6.2 Retention and deletion
We retain personal information for as long as necessary to fulfil the purposes for which it was collected, or as required by law. Under the AML/CTF Act, Customers are required to retain certain records for a minimum of seven (7) years. We retain Platform data accordingly unless a Customer requests earlier deletion, subject to applicable legal requirements.
Following termination or expiry of a Customer's Subscription Term, Customer Data will remain accessible for export for 90 days (as set out in clause 4.4 of our MSA), after which it will be deleted. When personal information we hold is no longer required, we take reasonable steps to destroy or de-identify it.
7. Access to and Correction of Personal Information
Under APP 12, you have the right to request access to personal information we hold about you. Under APP 13, you may request correction of personal information that is inaccurate, out of date, incomplete, or misleading.
To make a request, contact us using the details in Section 11. We will respond within 30 days. We may decline an access request on grounds permitted by the Privacy Act and will provide written reasons if we do so.
Where a request relates to Customer Data about an underlying individual that was input by a Customer, we will refer the request to the relevant Customer as the responsible controller.
8. Cookies and Online Tracking
Our Website uses cookies and similar tracking technologies to analyse site usage and improve user experience. You may configure your browser to refuse cookies, but this may affect Website functionality.

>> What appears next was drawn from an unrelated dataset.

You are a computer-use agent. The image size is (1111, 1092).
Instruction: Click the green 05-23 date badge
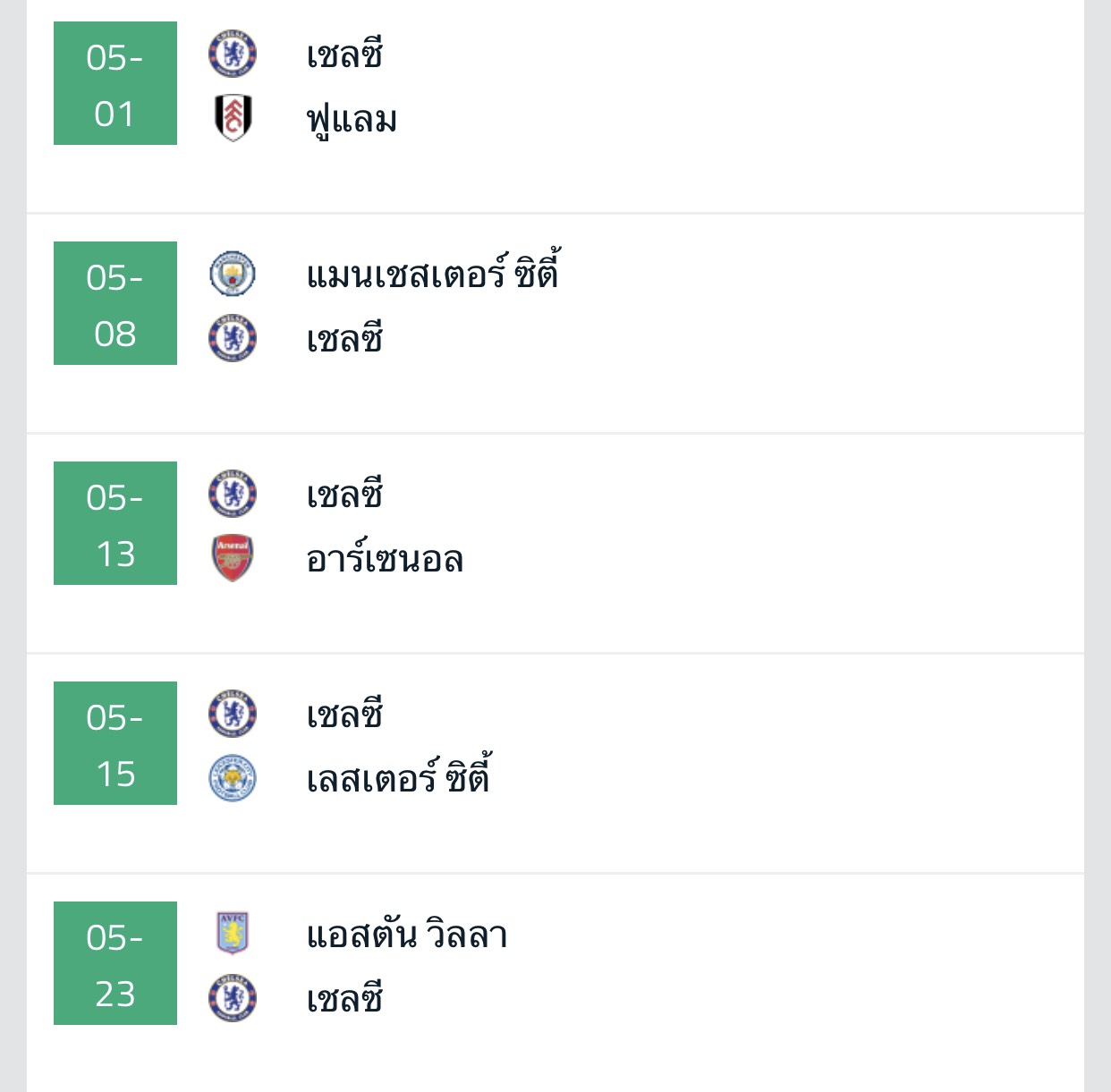[115, 963]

We currently use Google Analytics to understand how visitors interact with our Website. Google Analytics collects data such as pages visited, time on site, and device information. For information on how Google handles this data, see Google’s Privacy Policy at policies.google.com/privacy. We do not sell personal information collected through analytics to third parties.
9. Direct Marketing
We may use contact details provided by Customers and enquirers to send relevant communications, including service updates, regulatory alerts relevant to AML/CTF compliance, and Platform announcements. Recipients may opt out of marketing communications at any time by contacting us or using the unsubscribe mechanism in any email.
We comply with the Spam Act 2003 (Cth) and Do Not Call Register Act 2006 (Cth).
10. Privacy Complaints
If you have a complaint about how we have handled your personal information, please contact our Privacy Contact (see Section 11). We will acknowledge your complaint within 5 business days and aim to resolve it within 30 days.
If you are not satisfied with our response, you may lodge a complaint with the Office of the Australian Information Commissioner (OAIC):
• Website: www.oaic.gov.au
• Phone: 1300 363 992
• Post: GPO Box 5218, Sydney NSW 2001
11. Contact Us
For privacy-related enquiries, access or correction requests, or complaints:
ComplianceLink Pty Ltd (ACN 692 550 904)
Address: Suite 805, Level 8, 220 Collins Street, Melbourne VIC 3000
Email: support@compliancelink.com.au
Website: compliancelink.com.au
12. Updates to This Policy
We may update this Privacy Policy from time to time to reflect changes in our practices, the Services, or applicable law. When we do, we will update the Effective Date above and, where changes are material, notify Customers via email or in-Platform notification in accordance with our MSA.
The current version of this Privacy Policy is available at compliancelink.com.au/privacy and is referenced in clause 5.1 of our MSA.
ComplianceLink Pty Ltd ACN 692 550 904 | Suite 805, Level 8, 220 Collins Street, Melbourne VIC 3000 | compliancelink.com.au
This policy provides structured APP-compliant disclosure and does not constitute legal advice.